Hay una pregunta que a cierta edad, cuando los años comienzan a hacer sus efectos, que todos de alguna forma nos hacemos, sin que podamos encontrar respuesta: ¿Por qué se quiere tanto a los nietos?

¿Será porque llegan cuando se siente próxima la inexorable fase de la existencia en que todo empieza a alejarse de nuestro lado? ¿Cuando algunos no sienten el calor del beso de sus hijos cuando los ven? ¿O será que la soledad del nido vacío entristece y nos hace creer que algo nos falló? ¿Acaso se deba a ese extraño sentimiento que muchos descubren al anochecer cuando ya no escuchan el sonido de más pasos en el hogar? ¿O será que los hijos de tus hijos hacen experimentar la enorme sensación de verse prolongado en la cara de un bebé, cuando grita porque tiene hambre o sonríe al calor de un abrazo o de una caricia tierna?

Son la esperada bendición en la etapa en que, de alguna manera, los seres humanos comenzamos a hacernos preguntas para entender el lugar en donde estamos y los caminos que no alcanzamos a recorrer.

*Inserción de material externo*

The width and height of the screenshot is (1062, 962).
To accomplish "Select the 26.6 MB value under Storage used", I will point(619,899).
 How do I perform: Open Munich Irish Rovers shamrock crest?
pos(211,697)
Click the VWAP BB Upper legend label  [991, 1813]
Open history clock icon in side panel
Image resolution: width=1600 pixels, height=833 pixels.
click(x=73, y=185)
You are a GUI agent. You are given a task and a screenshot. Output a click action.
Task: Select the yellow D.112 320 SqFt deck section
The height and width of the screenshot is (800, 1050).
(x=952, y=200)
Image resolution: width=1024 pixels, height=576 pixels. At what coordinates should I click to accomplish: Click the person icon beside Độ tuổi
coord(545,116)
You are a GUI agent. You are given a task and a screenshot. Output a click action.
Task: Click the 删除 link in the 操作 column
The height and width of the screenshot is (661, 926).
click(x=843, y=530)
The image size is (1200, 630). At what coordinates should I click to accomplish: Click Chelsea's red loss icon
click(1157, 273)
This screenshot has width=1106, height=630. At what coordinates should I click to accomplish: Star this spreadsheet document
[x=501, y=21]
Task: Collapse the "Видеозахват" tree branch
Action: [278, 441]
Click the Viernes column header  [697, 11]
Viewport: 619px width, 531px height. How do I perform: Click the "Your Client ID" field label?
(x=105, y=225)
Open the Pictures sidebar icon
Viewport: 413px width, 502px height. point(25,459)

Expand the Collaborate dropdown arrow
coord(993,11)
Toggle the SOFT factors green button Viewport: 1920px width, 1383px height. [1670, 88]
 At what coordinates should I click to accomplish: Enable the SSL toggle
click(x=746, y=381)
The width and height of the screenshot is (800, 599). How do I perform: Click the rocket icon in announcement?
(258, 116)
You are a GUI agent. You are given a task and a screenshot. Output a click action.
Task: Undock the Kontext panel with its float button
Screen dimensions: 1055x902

Cuando ciertas reflexiones atormentan, sobre lo que se hizo o dejó de hacer, sea en momentos de indecisiones o cuando la falsa dignidad del orgullo induce a errores que nunca terminan de pagarse.

A fin de cuentas, qué importancia tiene la razón por la que uno los ame tanto, si llegan para hacernos aliviar la dura cotidianidad y hallar en ellos una nueva razón para seguir viviendo. No existe una plena realización del ser humano sin hijos y sin nietos. Verlos crecer, llevarlos a la escuela y buscarlos, escuchar sus inquietudes, compartir sus alegrías, sus problemas y ansiedades; no hay mayor felicidad. La condición de padres y abuelos es la única que no requiere aprendizaje.